Prerequisites

This notebook reuses tables created by other example notebooks. Run them first:

Train a UNet on Oxford-IIIT Pets and collect metrics

Train a small UNet for semantic segmentation on the Oxford-IIIT Pets tables, and collect rich per-sample metrics — predictions, IoU, loss, entropy, and embeddings — back into a 3LC run.

image1

These are the tables created by create-oxford-pets-semseg-table. Their ground truth carries three classes — background, pet, and border — but border is an ignore region, not a prediction target. The model outputs only background/pet; border pixels are excluded from the loss (ignore_index) and from IoU. Every few epochs we collect, per sample: the predicted segmentation (stored as RLE via the semantic_segmentation sample type), mean and per-class IoU, cross-entropy loss, prediction entropy, and a pooled bottleneck embedding (reduced to 2D with PaCMAP after training).

Project setup

[ ]:
# Parameters
PROJECT_NAME = "3LC Tutorials - Oxford-IIIT Pets"
DATASET_NAME = "oxford-iiit-pets"
RUN_NAME = "Train TinyUNet"
RUN_DESCRIPTION = "TinyUNet semantic segmentation on Oxford-IIIT Pets"
EPOCHS = 40
BATCH_SIZE = 32
LR = 1e-3
IMAGE_SIZE = 128
COLLECT_FREQUENCY = 10  # collect per-sample metrics every N epochs (and on the final epoch)
NUM_WORKERS = 0  # safest in notebooks: a notebook-defined transform can't be pickled to
# spawned DataLoader workers. Bump it only when running as an importable module.
AUGMENT = True
SEED = 42
INSTALL_DEPENDENCIES = True

Install dependencies

[ ]:
if INSTALL_DEPENDENCIES:
    %pip install -q 3lc torch torchvision tqdm pacmap

Imports

[ ]:
import random

import numpy as np
import tlc
import torch
import torch.nn as nn
import torch.nn.functional as F  # noqa: N812
import torchvision.transforms.functional as TF  # noqa: N812
from PIL import Image
from tlc.data_types import SemanticSegmentation
from tlc.integration.torch.samplers import create_sampler
from tlc.metrics.semantic_segmentation import semantic_segmentation_metrics
from tlc.schemas import SemanticSegmentationRleSchema
from torch.utils.data import DataLoader
from tqdm.auto import tqdm

Class universe

The GT tables carry the Oxford trimap classes verbatim — pet = 1, background = 2, border = 3. background is not a value-map class: it rides in the column schema’s metadata (rendered as the implicit fill), so the GT value map shows pet + border. border is the void/ignore class. The model predicts pet and background, so the predicted value map shows only pet.

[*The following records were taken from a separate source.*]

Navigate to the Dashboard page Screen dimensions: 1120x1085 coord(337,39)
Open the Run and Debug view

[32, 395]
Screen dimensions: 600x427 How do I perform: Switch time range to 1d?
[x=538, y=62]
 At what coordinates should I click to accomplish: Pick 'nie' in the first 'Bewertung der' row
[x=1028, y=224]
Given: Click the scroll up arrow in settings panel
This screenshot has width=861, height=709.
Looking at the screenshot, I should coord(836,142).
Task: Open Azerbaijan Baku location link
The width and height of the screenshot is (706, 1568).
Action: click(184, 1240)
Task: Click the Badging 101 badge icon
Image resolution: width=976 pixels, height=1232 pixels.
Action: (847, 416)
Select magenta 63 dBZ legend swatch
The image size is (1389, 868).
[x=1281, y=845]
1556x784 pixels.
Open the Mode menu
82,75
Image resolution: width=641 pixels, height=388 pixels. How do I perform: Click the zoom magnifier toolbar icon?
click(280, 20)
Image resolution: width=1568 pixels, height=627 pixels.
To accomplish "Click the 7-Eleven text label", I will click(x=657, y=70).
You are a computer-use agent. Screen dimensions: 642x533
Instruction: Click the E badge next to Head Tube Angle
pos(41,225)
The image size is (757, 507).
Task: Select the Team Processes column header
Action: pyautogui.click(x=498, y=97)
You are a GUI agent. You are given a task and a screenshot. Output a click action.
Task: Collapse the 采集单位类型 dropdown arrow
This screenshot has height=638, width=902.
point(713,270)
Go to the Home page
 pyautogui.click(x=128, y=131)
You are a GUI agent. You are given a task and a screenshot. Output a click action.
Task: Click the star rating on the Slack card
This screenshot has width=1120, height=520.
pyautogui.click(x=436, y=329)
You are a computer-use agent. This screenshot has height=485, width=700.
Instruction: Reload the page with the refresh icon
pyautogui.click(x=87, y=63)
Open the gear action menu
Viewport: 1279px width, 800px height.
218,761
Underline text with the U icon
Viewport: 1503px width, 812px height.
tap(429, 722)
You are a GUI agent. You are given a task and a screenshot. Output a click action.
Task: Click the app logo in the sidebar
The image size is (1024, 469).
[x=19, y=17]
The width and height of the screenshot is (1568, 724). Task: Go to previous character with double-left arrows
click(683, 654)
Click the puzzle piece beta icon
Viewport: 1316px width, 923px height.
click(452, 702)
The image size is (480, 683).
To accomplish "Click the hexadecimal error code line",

Those GT ids are not a contiguous 0-based range, so — as in any segmentation training loop — we map GT class ids to model output indices (and back). This mapping lives here, in the training code, not in the ground-truth table.

[ ]:
# GT classes for the metrics helper, as a plain id -> name map. Background (id 2) and void
# (id 3, the border/ignore region) are passed to the helper as ids below: background is folded
# into the matrix, void is excluded.
BACKGROUND_CLASS_ID = 2
VOID_CLASS_ID = 3
FOREGROUND_CLASS_ID = 1  # "pet" — the GT class id that actually matters here

GT_CLASSES = {1: "pet", 2: "background", 3: "border"}

# The classes the model outputs, in GT-id space: pet + background (border/void is never predicted).
# These are an explicit list — background is a real output channel even though it is not a value-map class.
MODEL_CLASS_IDS = [FOREGROUND_CLASS_ID, BACKGROUND_CLASS_ID]  # [1, 2]
ID_TO_INDEX = {cid: i for i, cid in enumerate(MODEL_CLASS_IDS)}  # {1: 0, 2: 1}
INDEX_TO_ID = {i: cid for cid, i in ID_TO_INDEX.items()}  # {0: 1, 1: 2}

NUM_CLASSES = len(MODEL_CLASS_IDS)  # 2: pet, background
IGNORE_INDEX = 255  # the value torch's CrossEntropyLoss ignores (border maps here)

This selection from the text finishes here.